The aim of this review is to compare the diagnostic accuracy of non-invasive techniques for melanoma detection in clinical setting. Included techniques can be used in combination with or as alternatives to dermoscopy.

Materials and Methods

This review of scientific literature followed the methodological guidelines contained in the PRISMA statement (14) for Diagnostic Accuracy Test (DTA) (PROSPERO protocol ID 184123 (15)). A systematic search of the available literature was performed using PubMed, Scopus, and Google scholar databases (time period included 2010-September 2020). The following search query was used: (“melanoma” OR “skin cancer”) AND (“diagnosis” OR “detection”) AND “non-invasive”. The PRISMA diagram outlining the literature review process is presented in Figure 1.

FIGURE 1

Figure 1. PRISMA diagram outlining the literature review process.

Inclusion Criteria

All studies that use non-invasive techniques alternative to dermoscopy, tested in-vivo on humans for melanoma diagnosis, were included with no restriction on age, sex, or ethnicity of the recruited population. The target condition was cutaneous melanoma. No limits on the number of lesions per patient or on the number of patients included in each study were applied. All types of studies were included except for reviews, case control studies and case reports studies. The diagnostic gold standard adopted as reference was histopathology and dermoscopic diagnosis was accepted as a replacement only for benign lesions. Only article written in English were included. The inclusion criteria were applied by AB and AC to the references based on their abstracts to screen their eligibility, while TB reviewed the selection process. Citations were grouped based on the physical principle employed and categorized according to type of non-invasive technique reported by the original study.

Methodological Analysis

For each included study, experimental design, index test, number of participants and total lesions, inclusion and exclusion criteria, participants' gender and age and reference standard(s) were independently extracted by AB and AC with disagreements solved with discussions. The studies' attributes were reported in Tables 1–3.

TABLE 1

Table 1. Studies attributes of the 40 included studies exploring optical based techniques for melanoma diagnosis.

TABLE 2

Table 2. Studies attributes of the 10 included studies exploring EIS based techniques for melanoma diagnosis.

TABLE 3

Table 3. Studies attributes of the 12 included studies exploring thermal based techniques for melanoma diagnosis.

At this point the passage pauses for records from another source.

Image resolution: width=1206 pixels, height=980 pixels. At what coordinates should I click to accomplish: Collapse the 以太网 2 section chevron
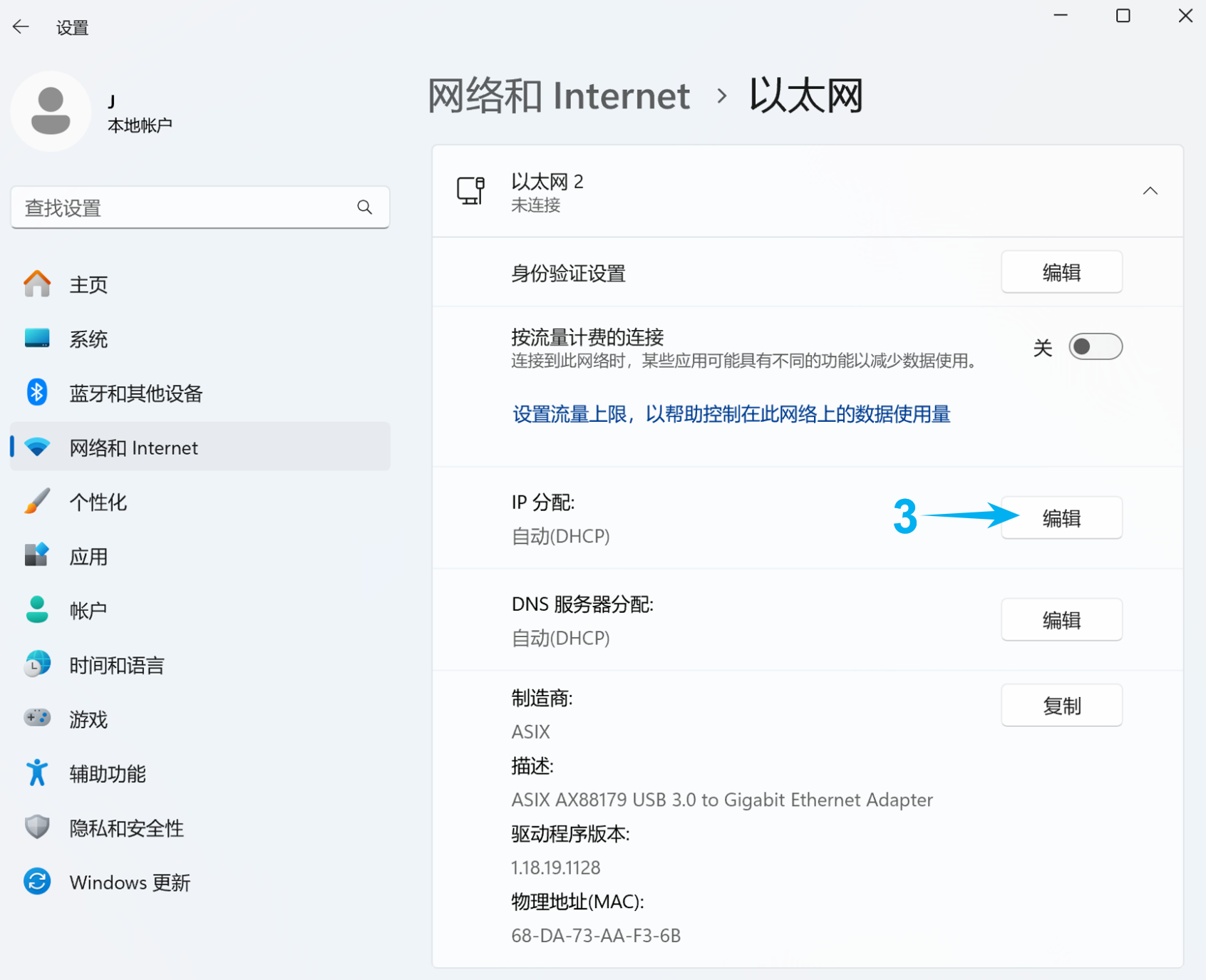(1150, 191)
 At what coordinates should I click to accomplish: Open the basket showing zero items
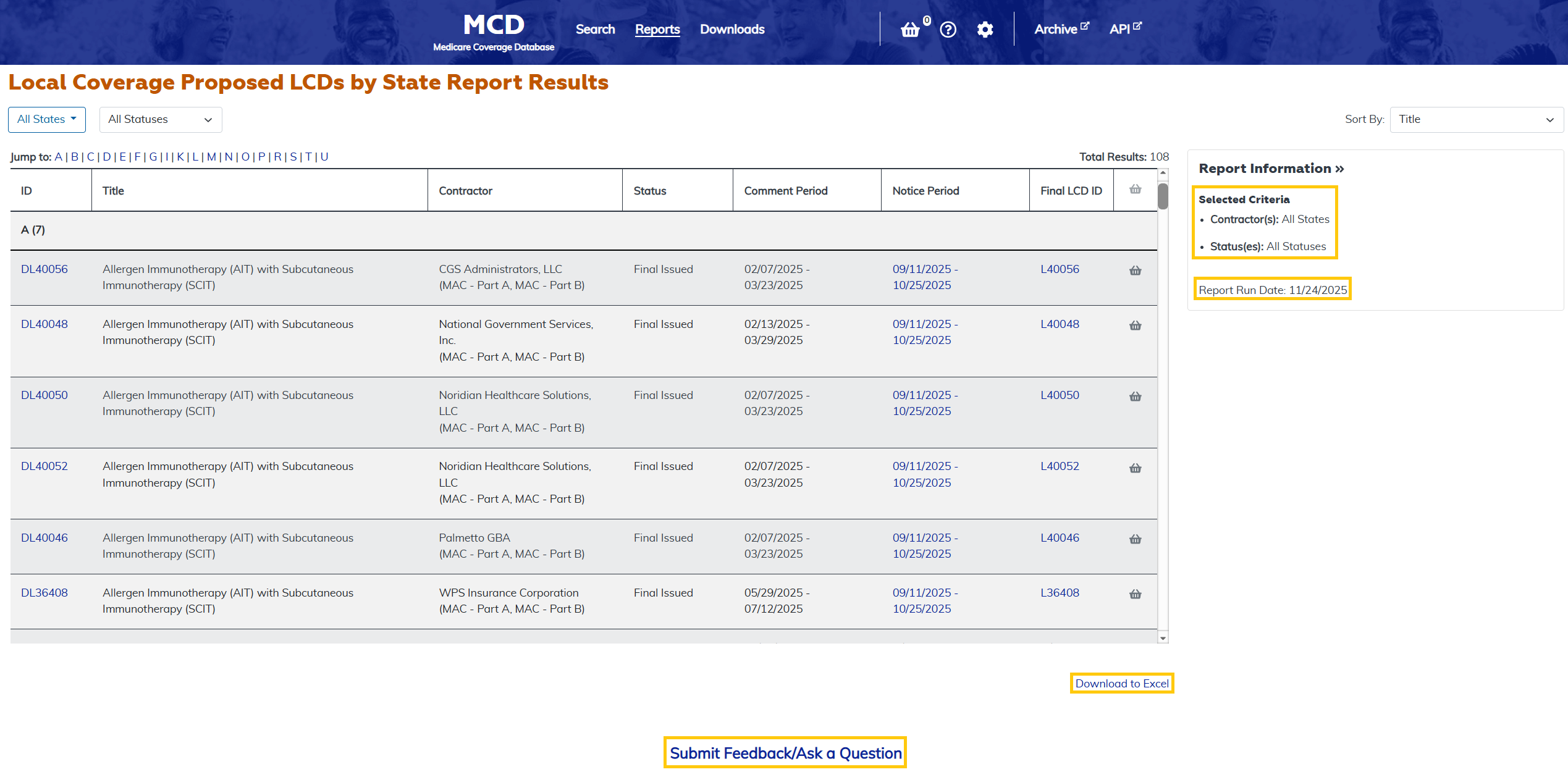pos(911,29)
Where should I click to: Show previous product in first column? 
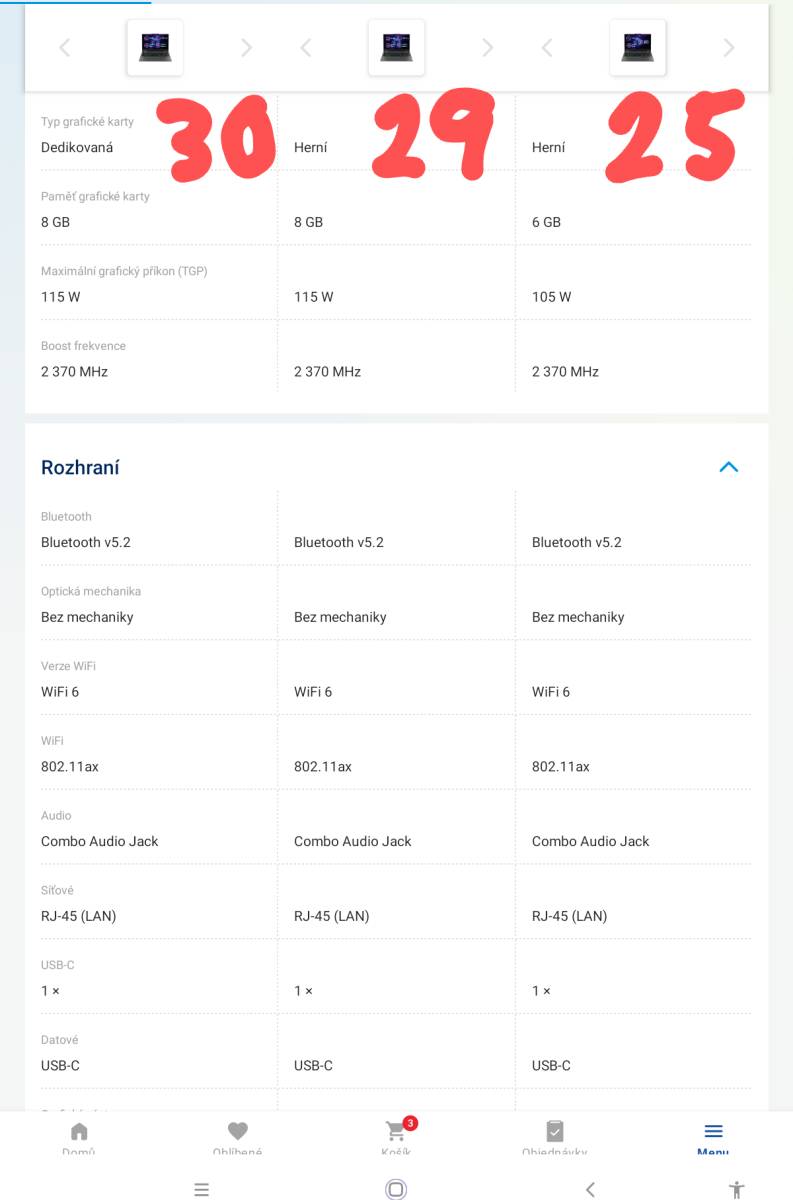65,47
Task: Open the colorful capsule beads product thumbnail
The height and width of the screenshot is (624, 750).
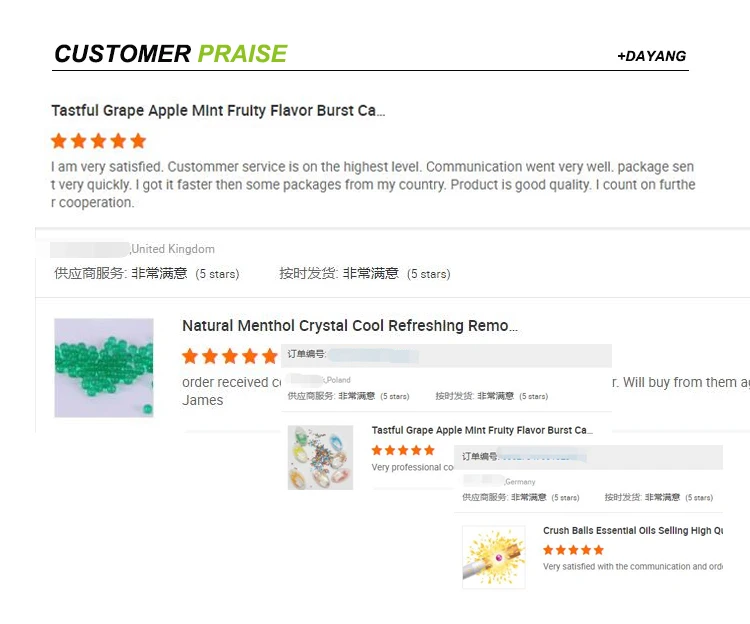Action: point(320,458)
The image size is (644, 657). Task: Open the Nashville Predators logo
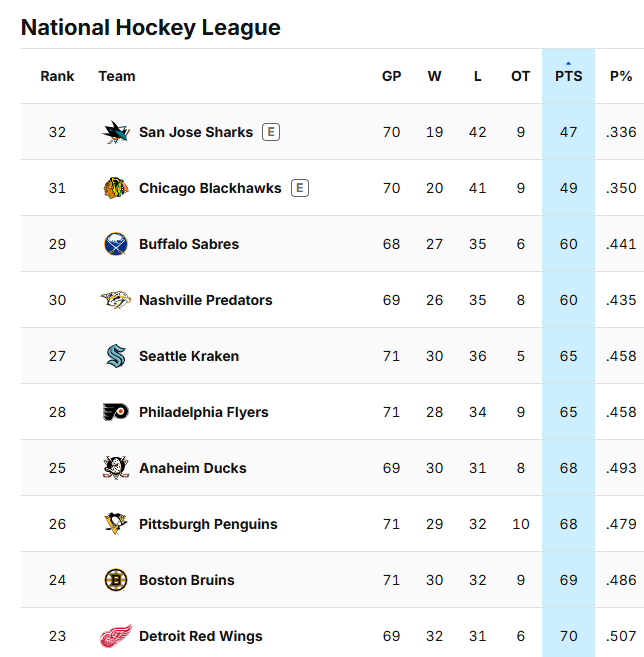click(116, 300)
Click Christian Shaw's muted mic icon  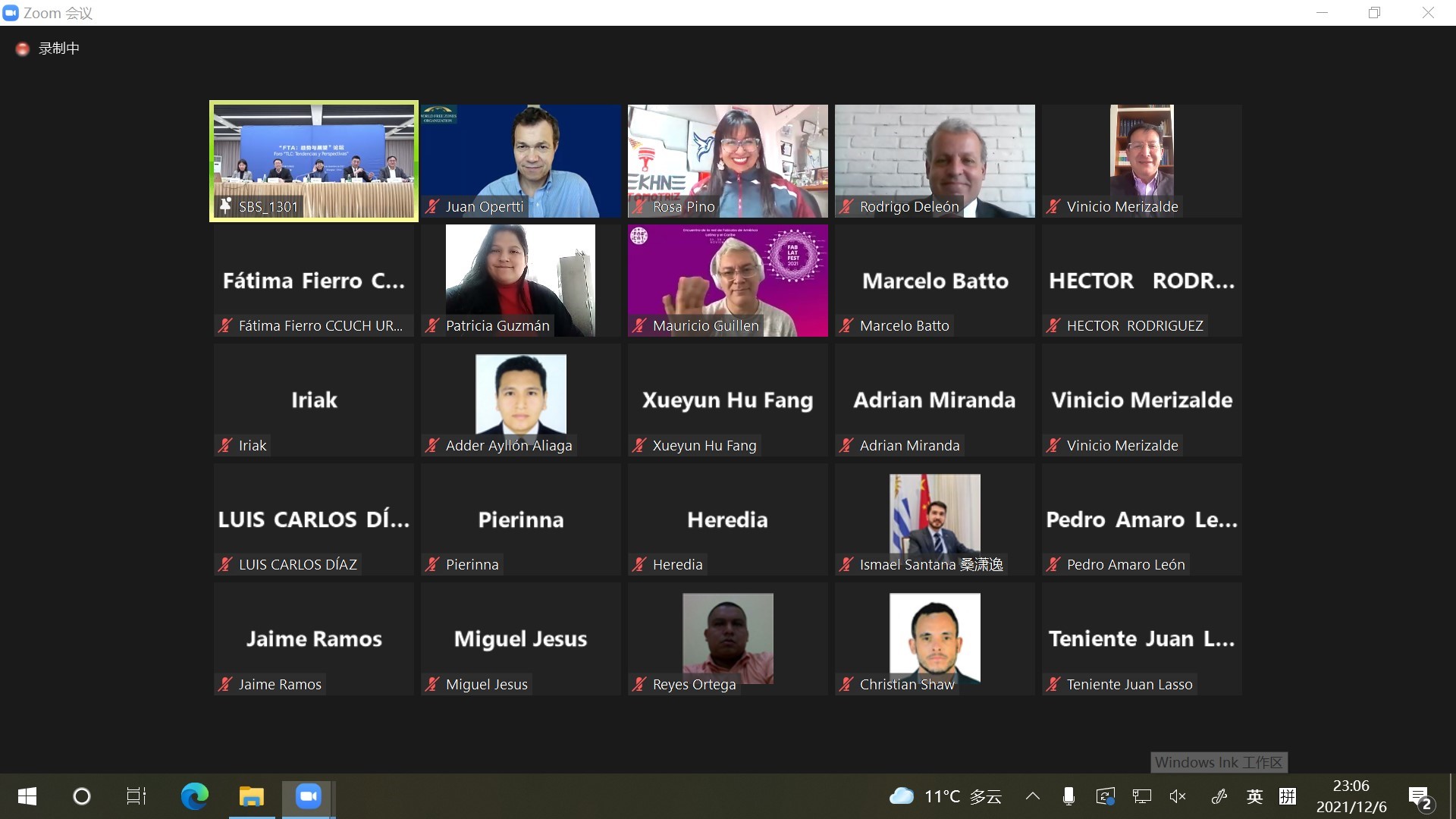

To provide a standardized measure of methodological quality of each study, i.e., evaluating criteria such as, the amount of data collected and the appropriateness of data analysis, the CASP Qualitative checklist (78) was employed (excluding point 10 as it is not applicable, Table 4). This checklist was used to compare the quality of the studies within techniques based on different physical principle. For those studies where the specific technique was implemented as a diagnostic tool (i.e., diagnostic results were compared to biopsy results) the assessment of the study's quality was carried on using also the QUADAS-2 tool (79), hence examining bias and applicability of the studies with respect to four separate domains: (i) patient selection, (ii) index test (i.e., diagnostic technique investigated in the study), (iii) reference standard (i.e., the ground truth technique used as reference), and (iv) the patient flow and timing in the study. For each QUADAS2 domain, any concern regarding bias and applicability were scored as “low,” “high,” or “unclear,” based on the information given by the authors in each publication. These results belonging to single studies using the same technique were merged together and were then presented in graphical form (Supplementary Figures 1B,C, 2B,C, 3B,C, 4B,C). Single studies results were presented in the same figures in a table form (Supplementary Figures 1A, 2A, 3A, 4A). Following QUADAS-2 tool guidance, any domain judged at high risk of bias made the whole study considered at high risk of bias. Risk of bias and a concern regarding applicability in patient selection was considered high when only pre-selected patients or patients with lesions with a high concern of melanoma were included in the study. The risk of bias in the index test was considered high in studies where the threshold was selected after the test and a high concern of applicability was considered for studies where the index test was analyzed without all the clinical information or visual examination. A high risk of bias in flow and timing was reported for studies where different reference standard were used. Correlational and feasibility studies were excluded from this analysis. Risk of bias assessment was independently performed by AB and AC, with disagreements solved with discussions.

TABLE 4

Table 4. CASP Checklist for each study included in this review: Yes (Y), Unclear (U), Can't tell (N/A).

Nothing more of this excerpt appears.